Graphically, impulse is the area under a force–time graph.

2.2 Example – Stopping a moving cart

A 5 kg cart moving at 4 m s⁻¹ is brought to rest by a constant braking force applied for 0.8 s. Find the magnitude of the braking force.

\[ \Delta p = m(v_f - v_i)=5(0-4)=-20\;\text{kg m s}^{-1}. \] \[ J = |\Delta p| = 20\;\text{N·s}=F\Delta t \;\Rightarrow\;F=\frac{20}{0.8}=25\;\text{N}. \]

3. Collisions

3.1 Elastic collisions (kinetic energy conserved)

One‑dimensional elastic collision between masses \(m_1\) and \(m_2\) (initial speeds \(v_1, v_2\)):

\[ v_1'=\frac{m_1-m_2}{m_1+m_2}\,v_1+\frac{2m_2}{m_1+m_2}\,v_2,\qquad v_2'=\frac{2m_1}{m_1+m_2}\,v_1+\frac{m_2-m_1}{m_1+m_2}\,v_2. \]

3.2 Inelastic collisions (kinetic energy not conserved)
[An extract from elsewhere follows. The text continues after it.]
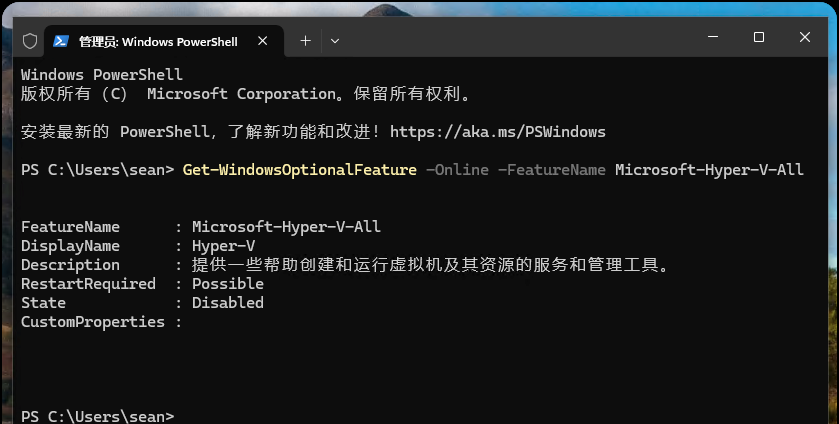839x424 pixels.
Task: Click the administrator shield icon
Action: tap(30, 41)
Perfectly inelastic (bodies stick together):

\[ v'=\frac{m_1v_1+m_2v_2}{m_1+m_2}. \]

3.3 Two‑dimensional collisions

Resolve all vectors into orthogonal components (e.g. \(x\) and \(y\)).
Apply conservation of momentum separately to each component.
Only components with no external impulse are conserved.

3.4 Example – Elastic collision on a frictionless track

Two blocks: \(m_1=2\;\text{kg}\) with \(v_1=4\;\text{m s}^{-1}\) and \(m_2=3\;\text{kg}\) initially at rest.

\[ v_1'=\frac{2-3}{2+3}\times4=-0.8\;\text{m s}^{-1},\qquad v_2'=\frac{2\times2}{5}\times4=3.2\;\text{m s}^{-1}. \]

3.5 Example – Perfectly inelastic collision

A 1 kg cart at 2 m s⁻¹ collides with a 2 kg cart at rest and sticks together.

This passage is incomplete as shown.